Editing does require us to switch gears as writers and forces us to review our work with a critical eye. This can be hard. How does Stephen King refer to it? You must be able to kill your “little darlings”. I’ve almost cried while scrapping a scene I loved or a line of dialogue I spent hours crafting. But, there is nothing like the flow of a tightly constructed scene. I tend to overwrite, so editing always involves a scrap file for me. And, yes, I keep the scraps! I can’t really throw them away entirely. 🙂
There are many methods you can employ. Some suggestions that seemed to come up again and again when I polled writers for this post:
- Read the entire novel out loud to hear the flow,
- Have another writer read it,
- Proof separately for spelling, characters consistency and sentence length, etc.,
- Keep a list of your most common overused words and check for these (I do this!),
- Proof not only online – print a copy and proof (I do this, too!),
- Separate writing and editing sessions by a few hours,
- Read something else between these sessions, for a clear mind,
- Listen to music.
Seriously, I received so many tips and tricks! Some were actually really funny. (I didn’t include those.) But it’s safe to say that the end game is a clean, well-edited manuscript. If you chose to do edit after midnight on Tuesdays, well, you may not get the novel completed very quickly, but if you get there, you get there.

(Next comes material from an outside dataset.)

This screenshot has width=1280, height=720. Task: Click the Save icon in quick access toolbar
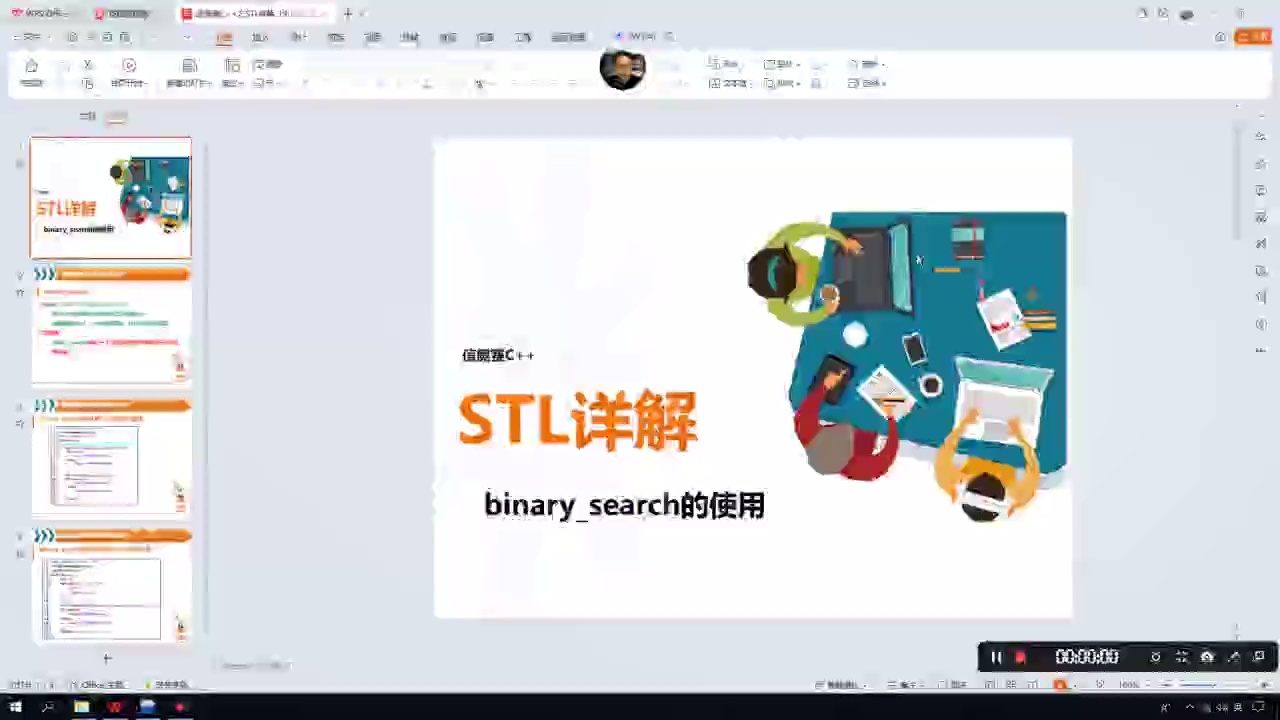(71, 37)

My method is the write, revise, write, revise. I would love to speed through a draft and then revise like hell, but I seem to need to go back a few pages before I start a new writing day. But the good news is, my first draft is fairly clean. I do, at that time, add layers. And I actually like editing, which makes me insane I realize.
And don’t forget the famous line when you’re in there hating the editing process: There is no good writing, only good re-writing!
Thanks, Tracy! Writers, how do you edit? What process has worked the best for you?
On Monday, author ATHENA GRAYSON takes the mystery out of QR codes.
Tracy Sumner’s story telling career began when she picked up a copy of LaVyrle Spencer’s Vows on a college beach trip. A journalism degree and a thousand romance novels later, she decided to try her hand at writing a southern version of the perfect love story. With a great deal of luck and more than a bit of perseverance, she sold her first novel to Kensington Publishing.
When not writing sensual stories featuring complex characters and lush settings, Tracy can be found reading romance, snowboarding, watching college football and figuring out how she can get to 100 countries before she kicks (which is a more difficult endeavor than it used to be with her four-year-old son in tow). After stops in France, Switzerland and Taiwan, she now lives in the south. However, after spending a few years in “the city”, she considers herself a New Yorker at heart.
Tracy has been awarded the National Reader’s Choice, the Write Touch and the Beacon – with finalist nominations in the HOLT Medallion, Heart of Romance, Rising Stars and Reader’s Choice. Her books have been translated into German, Dutch, Portuguese and Spanish. She loves hearing from readers about why she tends to pit her hero and heroine against each other and that great novel she simply must order in five seconds on her Kindle.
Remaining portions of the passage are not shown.